08 de março é o dia internacional da mulher, data que, muito mais do que comemorativa das lutas do movimento feminista, tem o propósito de incentivar a reflexão sobre o papel da mulher na sociedade, fomentando a luta pelo fim da opressão e das desigualdades consubstanciadas pelo gênero; é o momento de se discutir e procurar soluções sobretudo para a violência contra a mulher, a qual se manifesta de forma simbólica e esclarecida – principalmente através da violência física.
A origem da criação do Dia da Mulher remonta ao ano de 1910, quando um grupo de mulheres decidiu este propósito na Conferência das Mulheres Socialistas, na Dinamarca. O dia não foi determinado nesta ocasião, apenas o mês, março.

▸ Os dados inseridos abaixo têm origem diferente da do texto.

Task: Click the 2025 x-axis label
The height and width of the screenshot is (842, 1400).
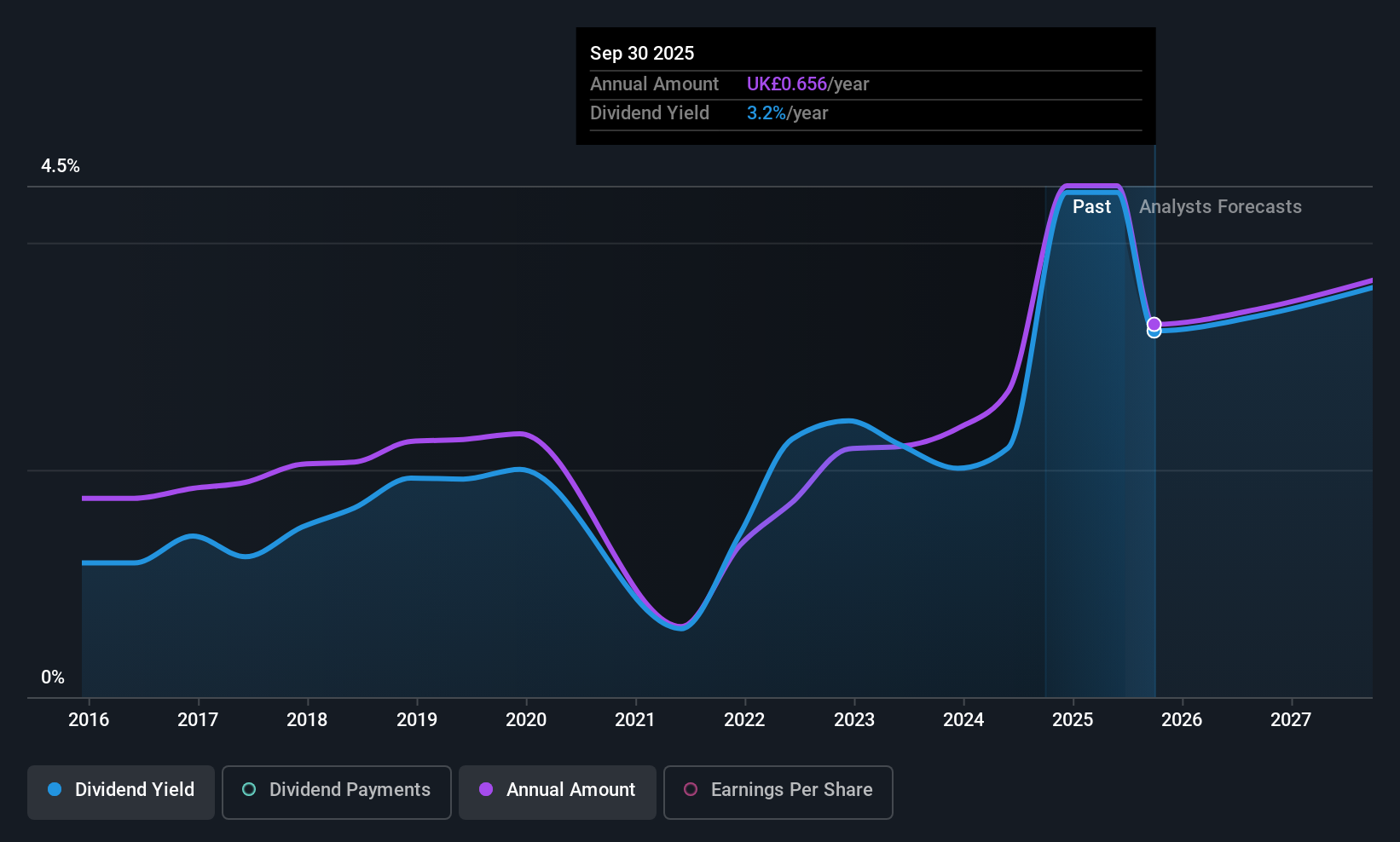Action: point(1073,720)
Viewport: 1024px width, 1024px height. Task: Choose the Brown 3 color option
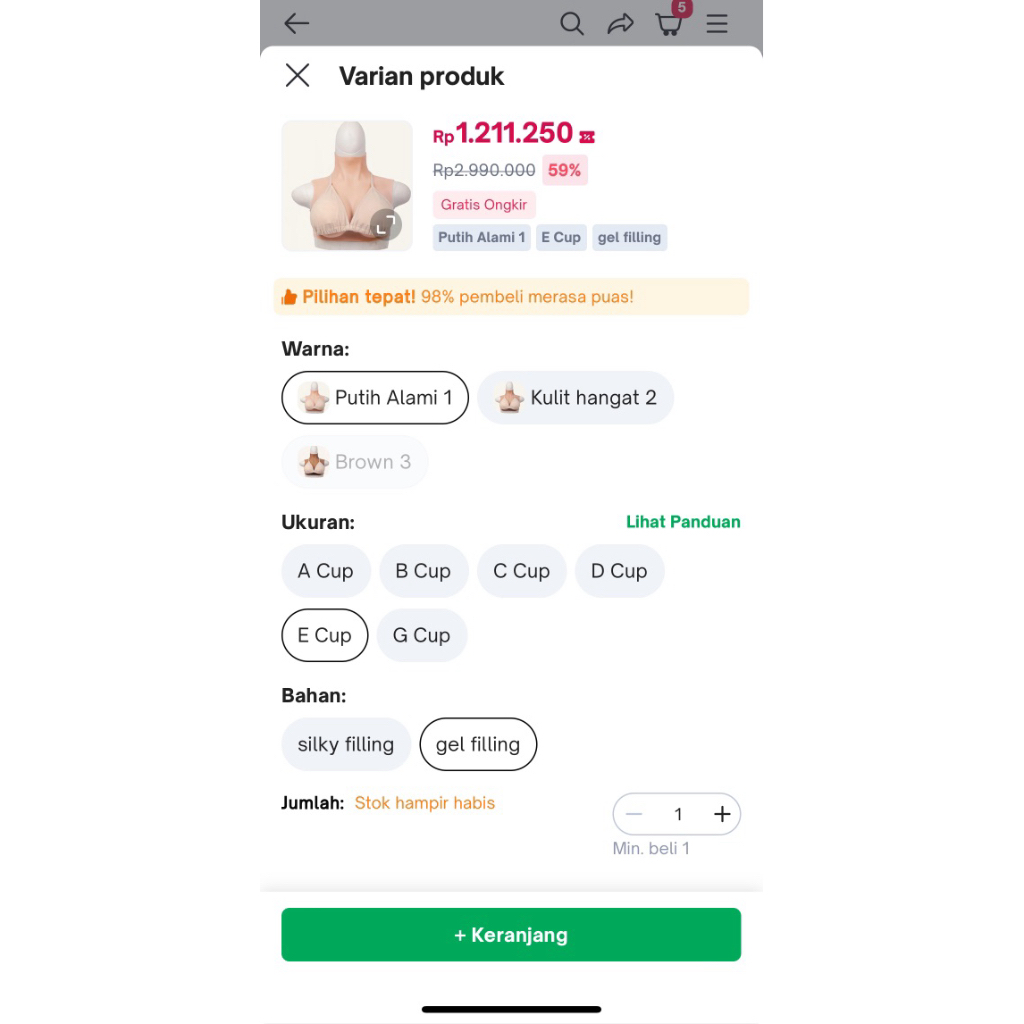[355, 462]
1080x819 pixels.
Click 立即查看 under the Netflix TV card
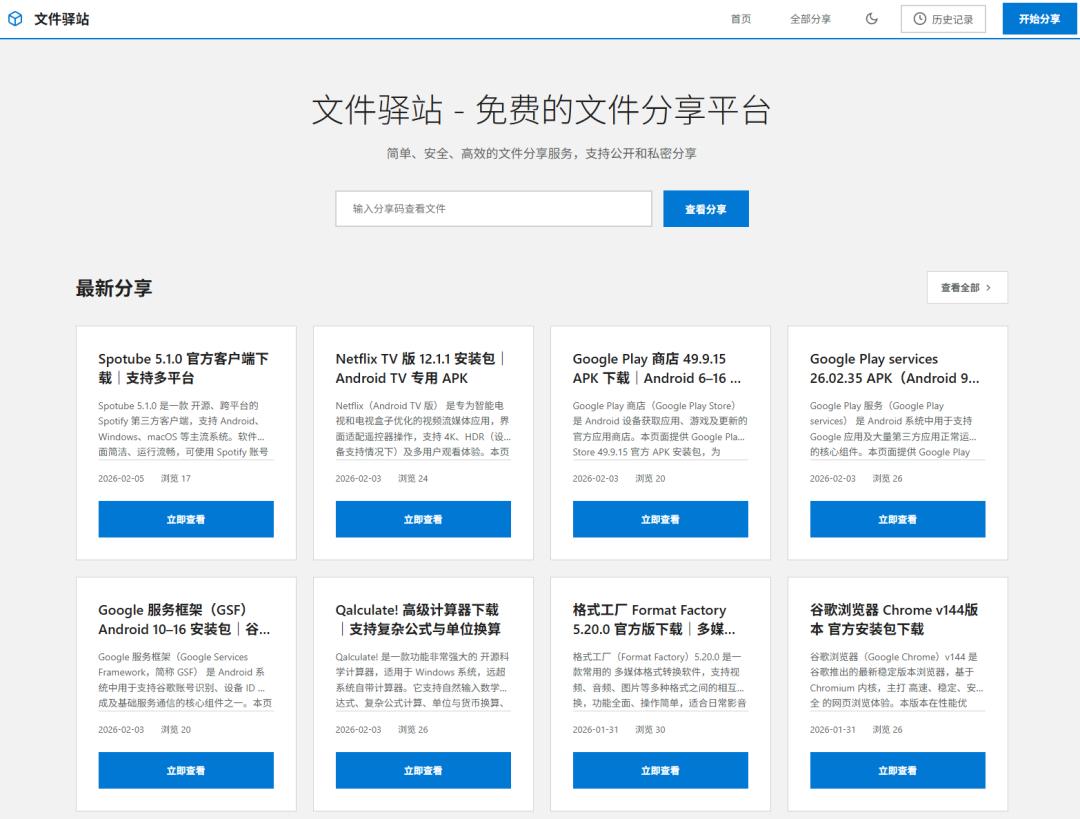pos(423,520)
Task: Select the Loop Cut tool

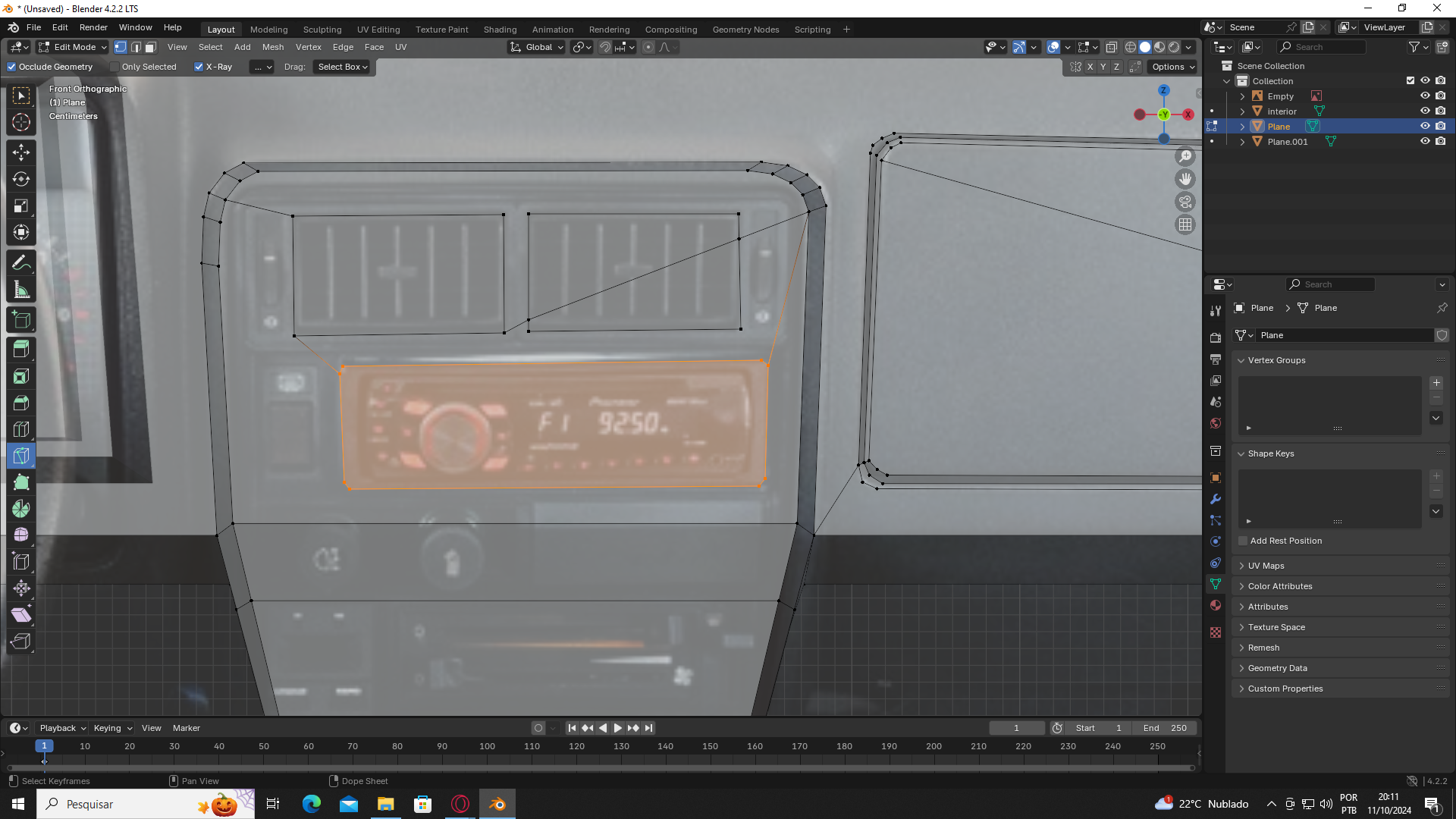Action: pos(21,429)
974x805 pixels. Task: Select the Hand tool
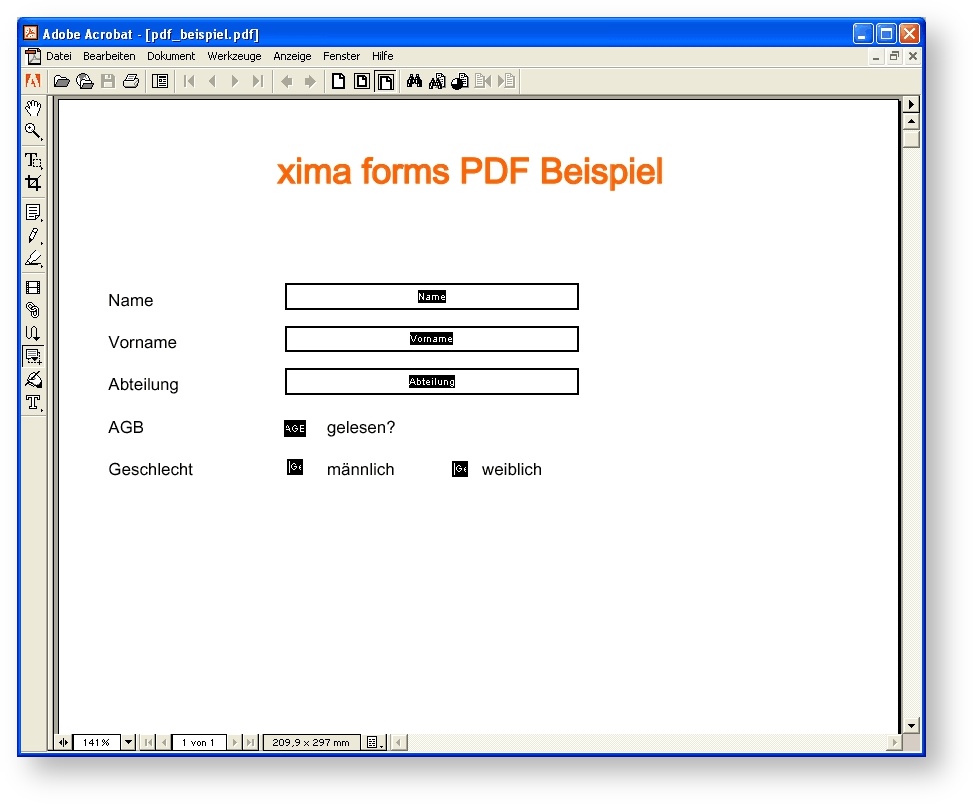click(33, 108)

Neste mês, em cada país, as mulheres socialistas designavam o Dia da Mulher à sua livre escolha.
08 de março e seus mitos
O dia 08 de março foi escolhido por ser o dia do calendário gregoriano referente a 23 de fevereiro de 1917 pelo calendário russo, data em que mulheres tecelãs da Rússia empreenderam uma greve que mudou completamente os rumos da política do país, iniciando a queda do regime de opressão czarista e culminando no estopim da Revolução Russa que ocorreu no mês de outubro daquele ano. Posteriormente, em 1921, a Conferência das Mulheres Comunistas, realizada em Moscou, adota oficialmente o dia 8 de Março como data unificada do Dia Internacional das Operárias.
É Vito Gianotti (para ler o artigo completo clique aqui), do NPC (clique aqui), quem explica a origem, relatando que a história da greve das mulheres tecelãs ficou esquecida durante muito tempo, em razão de ter circulado entre o movimento feminista e o movimento dos trabalhadores, entre as décadas de 50 e 60, uma versão de que em 1857, em Nova Iorque, durante uma greve, 129 operárias têxteis haviam morrido queimadas após o patrão ter ateado fogo à fábrica.
Desde a década de 70, porém, esta história passou a ser questionada por diversos estudiosos do tema. Teria mesmo ocorrido esta greve com mulheres queimadas? Não havia notícias sobre ela em nenhum jornal ou outro documento da época. Sequer relatos orais. Vários pesquisadores foram investigar a origem da data.
Nesse sentido, o mito se originou provavelmente no jornal do Partido Comunista Francês, na véspera de 08 de março de 1955; todavia, consolidou-se numa publicação da Federação Internacional Democrática das Mulheres, de 1966, na então Alemanha Oriental.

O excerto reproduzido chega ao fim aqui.